### EXCERPTED PASSAGE:
────────────────────────────────────────

But this can, indeed must, lead to heightened contradictions between the Labour Party and the labour movement which was its seedbed. Today a key part of what was once the Labour Party bureaucracy is not connected by a class collaborationist relationship with industrial capital, and thereby finance capital, interested in preserving class peace by managing large, often militant, organised workforces with a great deal of social rhetoric and some reforms.

The traditional well organised industrial workforces have been considerably weakened, and the workforce that unions represent is much more fragmented and multi-sectored. Unions themselves have been weakened, by the strategic defeats inflicted on them in battle decades ago, by the passage of anti-union laws that the bosses have made stick for decades, by the export of heavy industrial jobs and hence the loss of industrial muscle, and by the fragmentation mentioned. But that never meant that class anger had died down. Just that the bosses had found ways to frustrate it and stop it being expressed. Or so they thought…. 

The ascent of Jeremy Corbyn to the Labour leadership in 2015 was a big shock to the ruling class. It became possible because under first Kinnock, and then with a vengeance under Blair and Brown, key parts of Labour’s traditional right-wing bureaucracy had become agents of financial capital instead of the older relationship described above.

The difference is crucial as these new leaders resembled the Tories they were supposed to be opposed to much more closely. They became privatisers; during the Blair-Brown period in office they introduced private sector neoliberal practice into public services with a fervour; they fomented a capitalist boom in tandem with other neoliberal forces abroad that ended in 2007 with a major financial crisis.

Corbynism in Relation to the Class Struggle

Corbyn rose to the Labour leadership paradoxically because under Blairism many of Labour’s most class-conscious followers had ceased to recognise it as Labour and ceased to vote for it. This loss of support so worried the Labour bureaucracy that they designed a novel scheme to try to entice support back: they allowed Labour supporters (not members) to vote for the leader for a nominal one-off sub payment of £3. In 2015 they lost the second General Election in a row, in large measure because of working class abstention. Even the soft-left Ed Miliband, who talked about a ‘crisis of working-class representation’ to get elected leader but did nothing to actually represent workers – could not entice support back that the Blairites had lost.

So, in the first leadership election under the new system, they also felt compelled to allow Corbyn on the ballot, for fear that the election for leader would appear fake if they did not. The rest is history. The presence of a genuine left social democrat on the ballot, with the newly opened-up election system, and a threatening, very right-wing purely Tory government under Cameron in the saddle, led to a massive influx of hundreds of thousands of new members and supporters, and an historic victory for Corbyn.

────────────────────────────────────────

Screen-element location records:
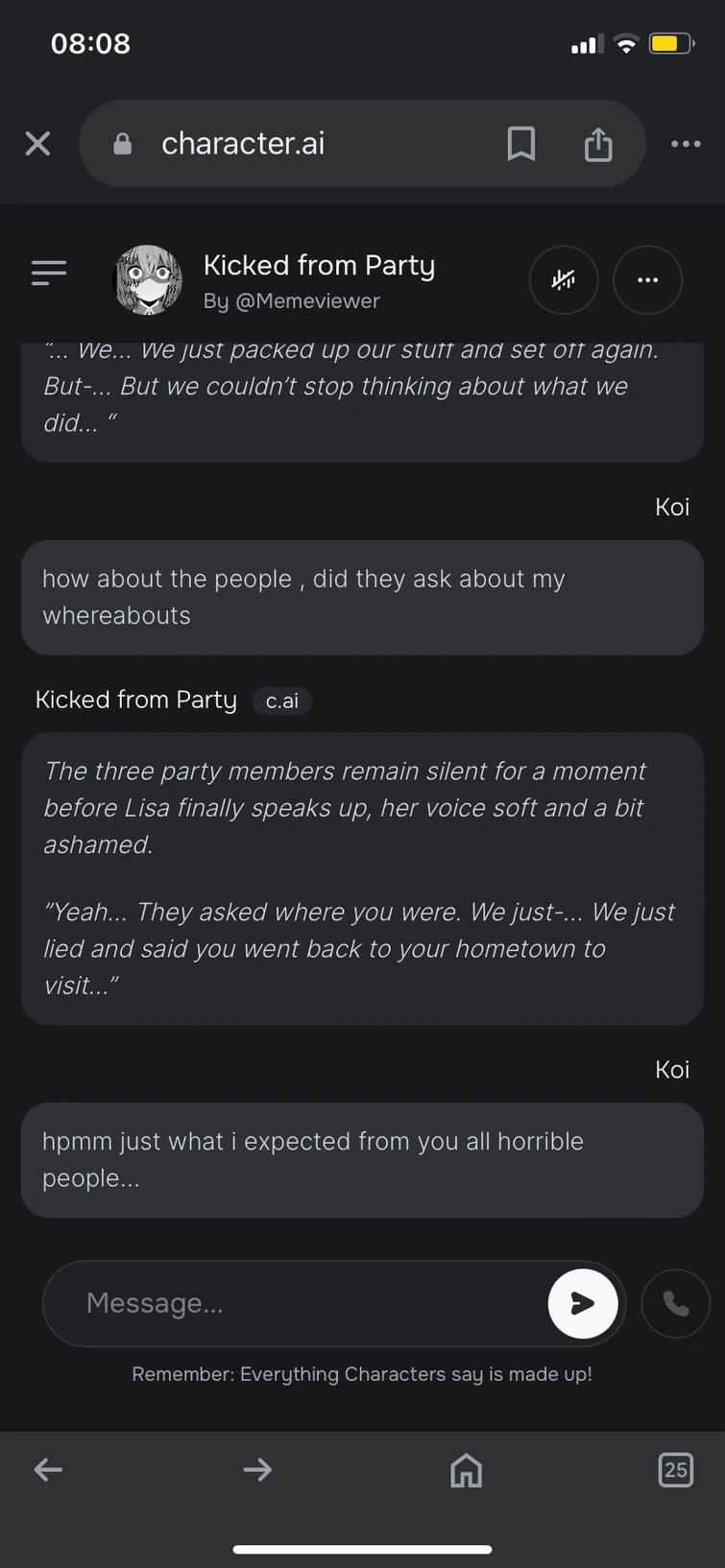Tap the Kicked from Party chat title
Image resolution: width=725 pixels, height=1568 pixels.
click(319, 265)
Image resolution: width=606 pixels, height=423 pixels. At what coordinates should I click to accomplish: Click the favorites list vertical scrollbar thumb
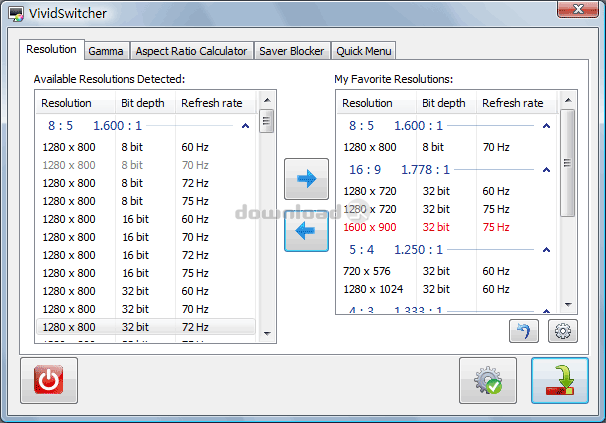(x=567, y=165)
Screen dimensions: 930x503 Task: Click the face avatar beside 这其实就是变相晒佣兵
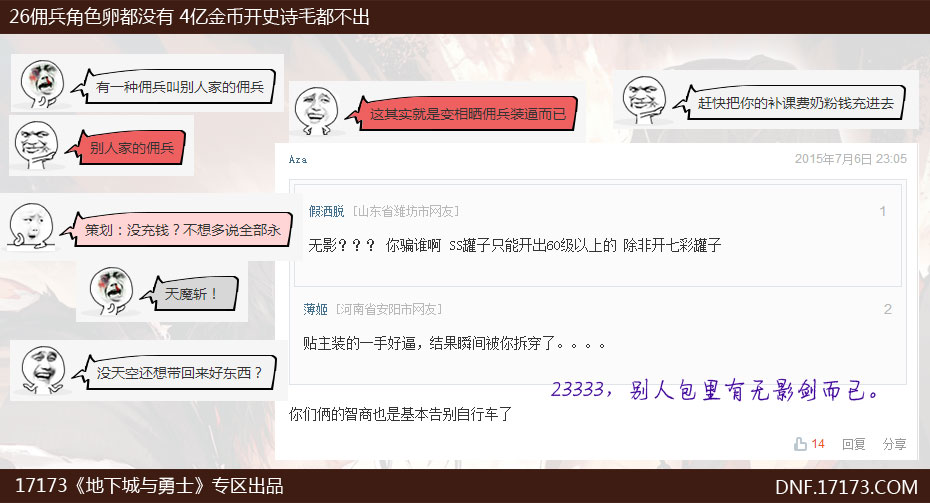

────────────────────────────────────────

### PROBLEMS TO SOLVE:
- 1) Do these statements agree with the passage on Corbyn and the Labour Party? (a) Jeremy Corbyn became Labour leader in 2015. (b) Labour won the 2015 General Election. (c) Labour supporters who were not members could vote for the leader by paying £3. Answer yes or no for each, quoting the words of the passage that decide it.
- 2) Rewrite the passage on Corbyn and the Labour Party from "The ascent of" to "relationship described above.", substituting "establishment" for "ruling class".
- 3) According to the passage on Corbyn and the Labour Party, who was leading the Tory government when Corbyn won the leadership?

### THE SOLUTIONS:
- 1)
(a) Yes: "The ascent of Jeremy Corbyn to the Labour leadership in 2015 was a big shock to the ruling class."
(b) No: "In 2015 they lost the second General Election in a row"
(c) Yes: "they allowed Labour supporters (not members) to vote for the leader for a nominal one-off sub payment of £3"

- 2)
The ascent of Jeremy Corbyn to the Labour leadership in 2015 was a big shock to the establishment. It became possible because under first Kinnock, and then with a vengeance under Blair and Brown, key parts of Labour’s traditional right-wing bureaucracy had become agents of financial capital instead of the older relationship described above.

- 3) Cameron